Why this dataframes.jl example uses a semicolon at the beginning?

I was reading some examples (from https://bkamins.github.io) about how to use DataFrames.jl to select, filter, combine… and I have a question.

df = DataFrame(
  id = 1:4,
  name = ["Aaron Aardvark", "Belen Barboza",  "Elżbieta Elbląg", "Felipe Fittipaldi"],
  age = [50, 45, 30, 25],
  eye = ["blue", "brown", "blue",  "brown"],
  grade_1 = [95, 90, 95, 90],
  grade_2 = [75, 90, 75, 95],
  grade_3 = [85, 85, 80, 85]
  )

select(df, :name => ByRow(x -> (; ([:firsname, :lastname] .=> split(x))...)))
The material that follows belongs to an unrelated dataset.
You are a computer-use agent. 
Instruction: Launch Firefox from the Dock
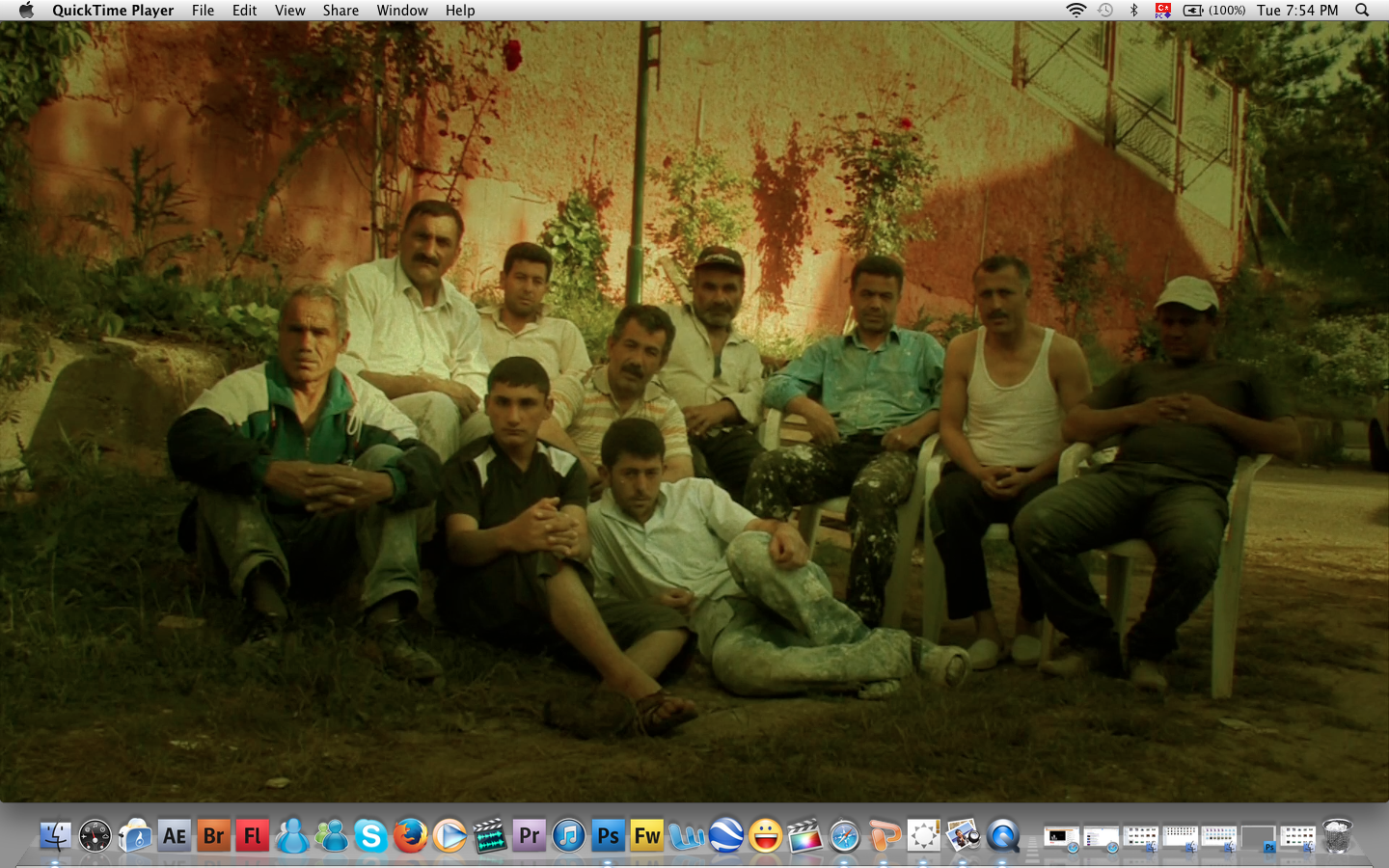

What I don’t understand is this part:

(; ([:firsname, :lastname] .=> split(x))…

Why are they using a semicolon ; there?
Why do they need to spat … the output?

There is another thread about the semicolon

But I think it’s not the same. In that thread they use it to suppress printing the output.
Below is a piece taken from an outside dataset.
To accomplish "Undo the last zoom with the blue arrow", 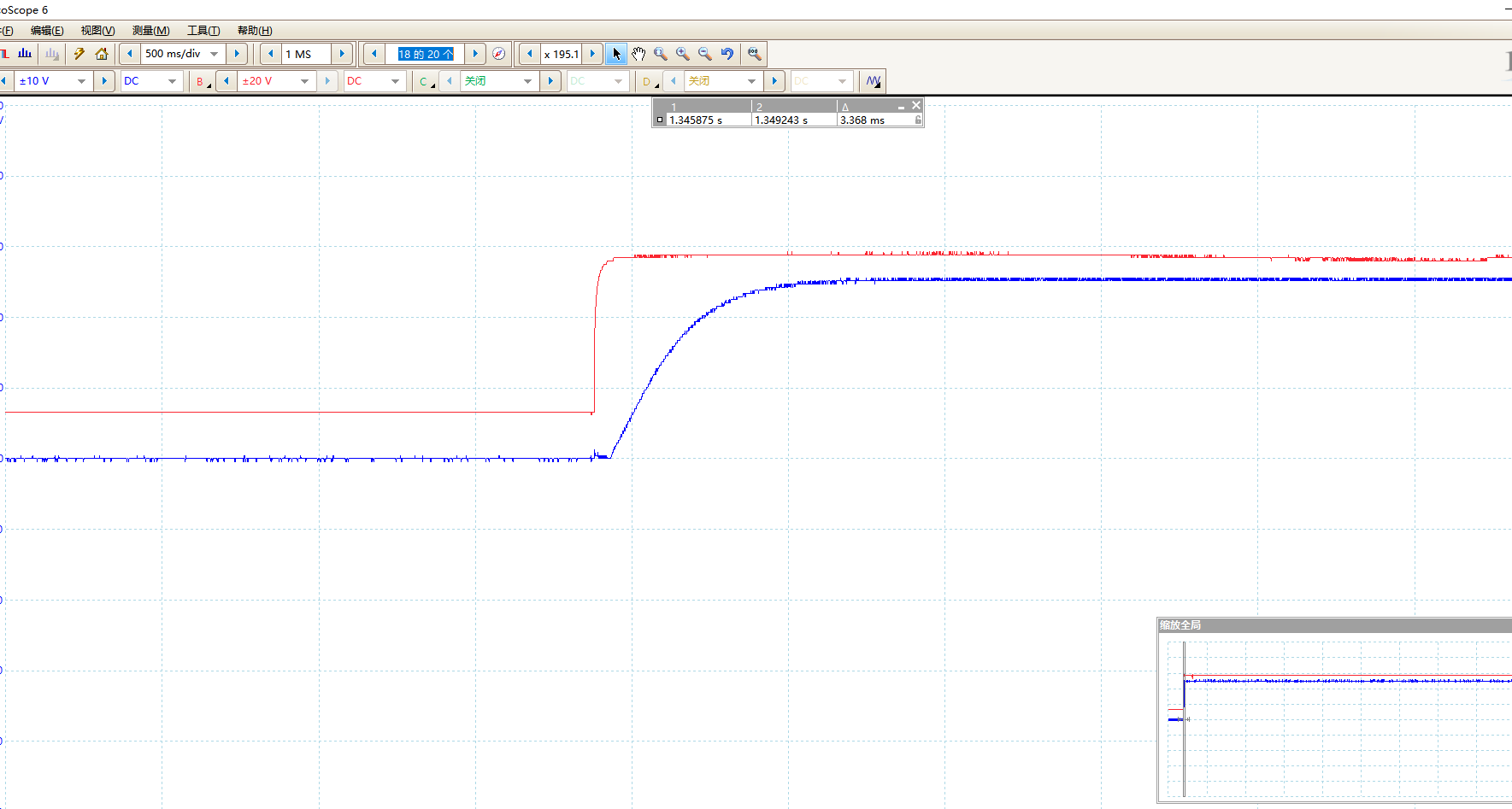I will (727, 54).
Maybe in my example it’s related with “positional arguments” for functions, but I don’t understand it here.

1 Like

It’s because the anonymous function creates a named tuple. You can construct a named tuple programatically in Julia with Pairs.

julia> (; ([:a, :b] .=> 5)...)
(a = 5, b = 5)

That’s a pretty opaque piece of code for sure.

4 Likes

Can I achieve the same result without creating a named tuple?
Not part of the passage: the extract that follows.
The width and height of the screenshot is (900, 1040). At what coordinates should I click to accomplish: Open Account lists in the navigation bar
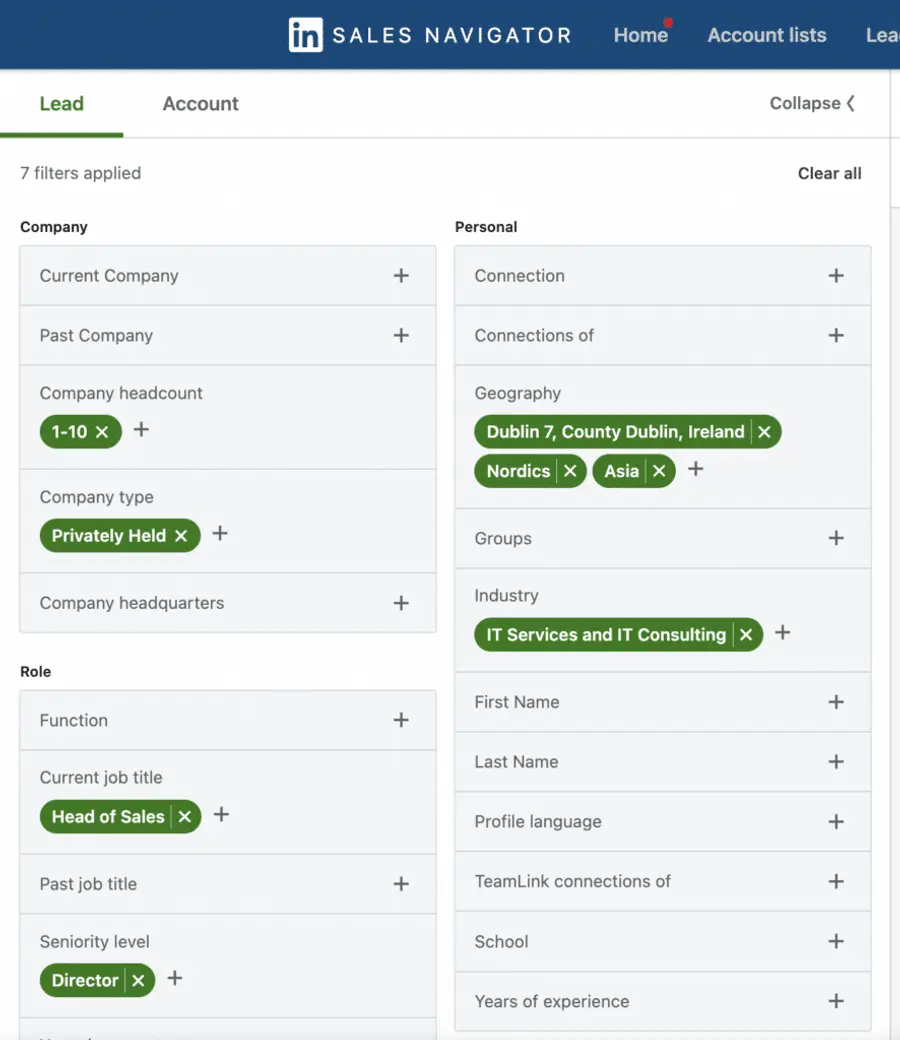coord(766,35)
You could put them in separate commands, write things out more explicitely.

If you find this syntax messy there’s another way to write it that is maybe clearer:

select(df, :name => ByRow(x -> NamedTuple([:firsname, :lastname] .=> split(x))))
3 Likes

There’s no requirement to use the select/combine/transform minilanguage for everything you do in DataFrames. I would probably just write this as:

x = split.(df.name);
df.first_name, df.last_name = first.(x), last.(x)
2 Likes

Why does my example need a splat

select(df, :name => ByRow(x -> (; ([:firsname, :lastname] .=> split(x))...)))

but yours doesn’t
select(df, :name => ByRow(x -> NamedTuple([:firsname, :lastname] .=> split(x))))
?
if both create NamedTuple

It’s just two different things that work differently: NamedTuple(itr) is a function (constructor) that takes a single parameter: an iterator of pairs. It’s a single parameter so you must not use splat. Another way to construct a named tuple is the (; ...) syntax. This one takes a list of pairs, here each pair is a “parameter”. So to make a list of parameters from a single iterator you need the splat.

3 Likes